--- start TEXT ---
IT Update: AWS Cost Savings 101
AWS announced recently that they have dropped their prices 51% since launch! That’s massive, yet the majority of IT leaders I speak with face growing costs each month. Why? AWS may look cheap on the surface but as they add more and more high-value propositions (kinesis, CloudFront, Lambda, Continuous Delivery, RDS etc…), you begin to consume more and more and thus increase your monthly spend.
I’m going to use a pub analogy. Imagine you’re en route to the grocery store to purchase ingredients for a healthy home made meal. On the way to the store; however, your friend calls, he’s seen the local pub is having a two for one steak night. You quickly agree to join Steve for dinner. It’s a no brainer after all, no trip to the store, no cooking, no cleaning and you don’t need to work out how much ingredients to buy. And if that wasn’t enough: you’ll only spend $10! You couldn’t even buy the ingredients for that!
When you get there however; something unplanned happens, you notice the entrée looks good, only an extra $5 why not? You order a glass of red with your steak and after dinner you have some desert and a few beers. The next morning you wake up with a large bill and a sore head and to make matters worse you have to explain to your boss (wife) how you spent $100.
This is how AWS has modelled it’s offering, they cut the price of their entry points (EC2 etc…) but add more and more value-adding services, increasing the average spend per client.
It is possible to have a cheap night at the pub but it takes discipline and AWS is no different. Over the last 18 months at Digital Turbine we’ve spent a lot of time fine tuning our AWS environments to be more cost effective, below I’ve mapped out our five key strategies and how we’ve avoided the AWS hangover.
Before you begin
- Right size your AWS instances. Don’t use an XL if a M will suffice.
- Standardise the generation of EC2 instances you are using. This will give you more flexibility down the line.
--- end TEXT ---
--- start RAW DATA ---
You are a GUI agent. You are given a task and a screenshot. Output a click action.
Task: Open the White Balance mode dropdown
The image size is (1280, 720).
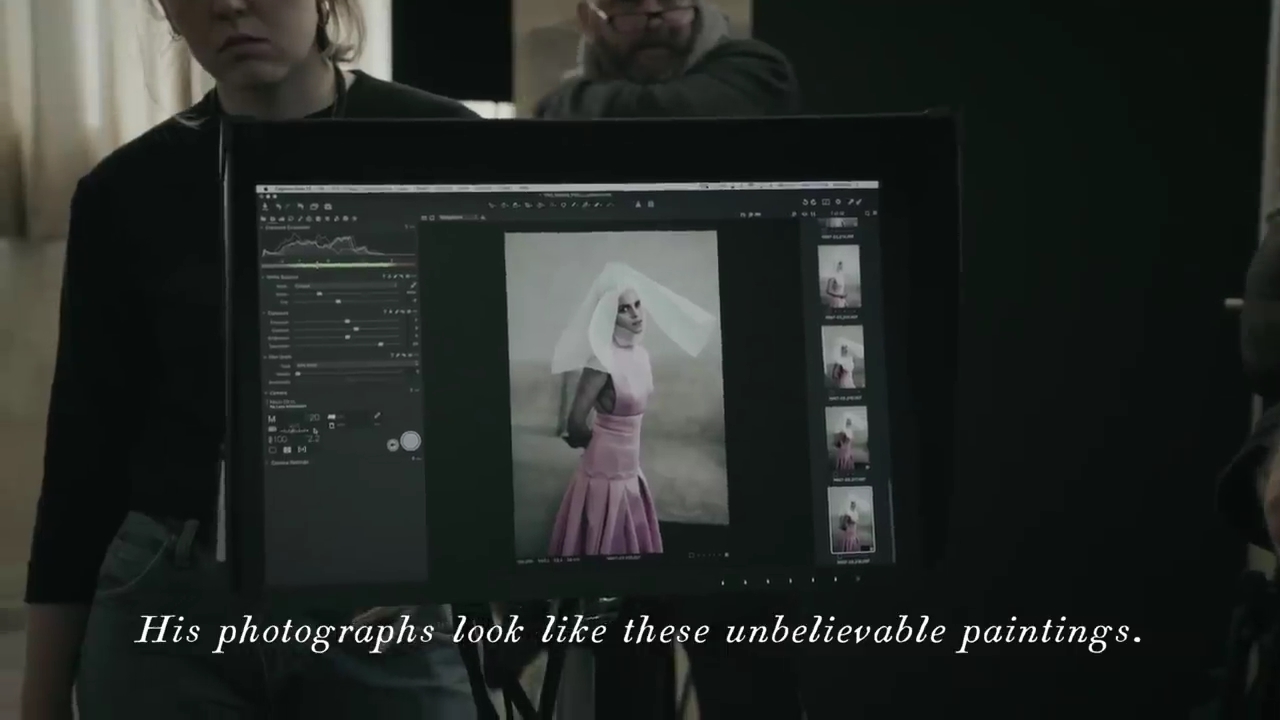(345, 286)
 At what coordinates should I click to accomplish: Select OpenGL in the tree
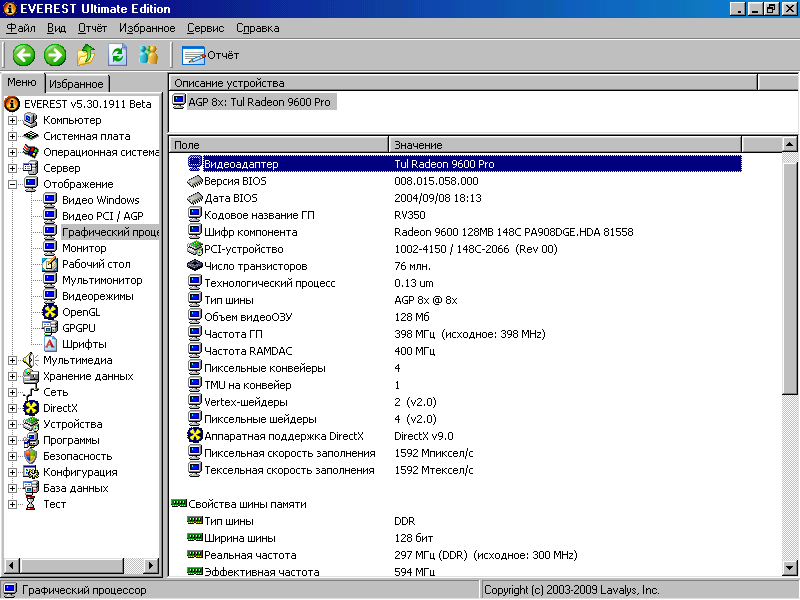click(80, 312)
--- end RAW DATA ---
EXERCISE GOAL = Translate this sentence from the AWS cost article into French: "It is possible to have a cheap night at the pub but it takes discipline and AWS is no different." The lines are separate material and have no connection to the AWS cost article.

ANSWER TO THE EXERCISE = Il est possible de passer une soirée bon marché au pub, mais cela demande de la discipline, et il en va de même pour AWS.